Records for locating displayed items

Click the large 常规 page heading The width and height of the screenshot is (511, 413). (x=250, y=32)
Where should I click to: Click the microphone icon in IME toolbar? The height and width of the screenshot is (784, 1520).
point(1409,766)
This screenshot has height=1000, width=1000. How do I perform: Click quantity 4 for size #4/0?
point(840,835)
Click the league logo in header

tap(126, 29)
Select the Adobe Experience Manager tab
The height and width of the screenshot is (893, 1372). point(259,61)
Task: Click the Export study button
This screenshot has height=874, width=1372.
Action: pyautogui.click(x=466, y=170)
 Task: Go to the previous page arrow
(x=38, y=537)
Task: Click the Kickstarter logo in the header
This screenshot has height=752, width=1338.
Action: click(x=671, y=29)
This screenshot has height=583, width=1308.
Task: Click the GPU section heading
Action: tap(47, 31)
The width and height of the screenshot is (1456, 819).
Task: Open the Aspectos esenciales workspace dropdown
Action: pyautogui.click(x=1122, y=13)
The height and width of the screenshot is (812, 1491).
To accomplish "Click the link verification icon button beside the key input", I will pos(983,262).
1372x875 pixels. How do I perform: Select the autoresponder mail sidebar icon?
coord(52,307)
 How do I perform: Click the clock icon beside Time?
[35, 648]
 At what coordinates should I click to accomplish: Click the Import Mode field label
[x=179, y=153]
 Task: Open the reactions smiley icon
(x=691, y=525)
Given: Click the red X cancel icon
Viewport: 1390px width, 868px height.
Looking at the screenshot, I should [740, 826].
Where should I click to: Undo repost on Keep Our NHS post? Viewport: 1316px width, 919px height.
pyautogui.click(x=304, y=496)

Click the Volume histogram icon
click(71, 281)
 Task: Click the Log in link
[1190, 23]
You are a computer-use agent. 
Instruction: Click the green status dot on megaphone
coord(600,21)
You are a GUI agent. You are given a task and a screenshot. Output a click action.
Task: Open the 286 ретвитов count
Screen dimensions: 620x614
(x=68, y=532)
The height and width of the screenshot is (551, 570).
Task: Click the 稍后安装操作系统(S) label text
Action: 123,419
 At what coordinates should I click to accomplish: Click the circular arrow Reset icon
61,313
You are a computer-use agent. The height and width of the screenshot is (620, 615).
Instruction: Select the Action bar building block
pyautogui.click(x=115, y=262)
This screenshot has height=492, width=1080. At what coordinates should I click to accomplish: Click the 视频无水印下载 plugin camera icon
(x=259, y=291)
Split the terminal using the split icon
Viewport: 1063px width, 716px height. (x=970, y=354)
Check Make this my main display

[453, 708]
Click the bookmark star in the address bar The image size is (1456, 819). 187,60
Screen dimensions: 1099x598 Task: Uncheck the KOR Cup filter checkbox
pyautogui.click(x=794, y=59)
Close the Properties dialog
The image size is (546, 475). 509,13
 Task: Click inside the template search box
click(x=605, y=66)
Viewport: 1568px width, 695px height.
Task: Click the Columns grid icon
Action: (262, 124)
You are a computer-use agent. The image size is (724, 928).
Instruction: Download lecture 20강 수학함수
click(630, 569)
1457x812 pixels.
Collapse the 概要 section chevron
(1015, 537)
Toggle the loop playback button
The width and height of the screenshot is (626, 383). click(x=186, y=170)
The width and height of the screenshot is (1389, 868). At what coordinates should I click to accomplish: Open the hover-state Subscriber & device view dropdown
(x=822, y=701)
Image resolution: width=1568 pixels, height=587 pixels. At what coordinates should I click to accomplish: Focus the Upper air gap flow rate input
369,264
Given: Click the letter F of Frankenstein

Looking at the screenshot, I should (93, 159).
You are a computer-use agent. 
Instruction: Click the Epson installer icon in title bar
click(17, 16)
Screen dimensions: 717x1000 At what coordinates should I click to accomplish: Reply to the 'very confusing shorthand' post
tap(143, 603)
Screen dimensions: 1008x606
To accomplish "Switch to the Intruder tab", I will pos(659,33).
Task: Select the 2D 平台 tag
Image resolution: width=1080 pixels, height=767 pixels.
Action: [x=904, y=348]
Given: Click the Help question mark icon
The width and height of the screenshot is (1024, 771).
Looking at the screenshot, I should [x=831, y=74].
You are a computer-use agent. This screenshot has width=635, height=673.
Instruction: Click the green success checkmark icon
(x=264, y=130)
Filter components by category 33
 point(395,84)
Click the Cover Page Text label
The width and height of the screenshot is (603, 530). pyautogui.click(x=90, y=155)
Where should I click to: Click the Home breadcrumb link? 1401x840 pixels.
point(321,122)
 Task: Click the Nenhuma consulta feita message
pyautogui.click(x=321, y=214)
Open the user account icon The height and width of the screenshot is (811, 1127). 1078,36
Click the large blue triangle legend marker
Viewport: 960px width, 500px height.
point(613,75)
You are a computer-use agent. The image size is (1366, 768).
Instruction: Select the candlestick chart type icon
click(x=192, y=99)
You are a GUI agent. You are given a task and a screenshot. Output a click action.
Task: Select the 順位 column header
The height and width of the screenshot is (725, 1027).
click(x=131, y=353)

→ Task directions:
Repeat everything in the listing from the line that contains "Filter components by category 33" down to the line that contains "point(321,122)", both of those lines included, without changing anything.

→ Solution for this task:
Filter components by category 33
 point(395,84)
Click the Cover Page Text label
The width and height of the screenshot is (603, 530). pyautogui.click(x=90, y=155)
Where should I click to: Click the Home breadcrumb link? 1401x840 pixels.
point(321,122)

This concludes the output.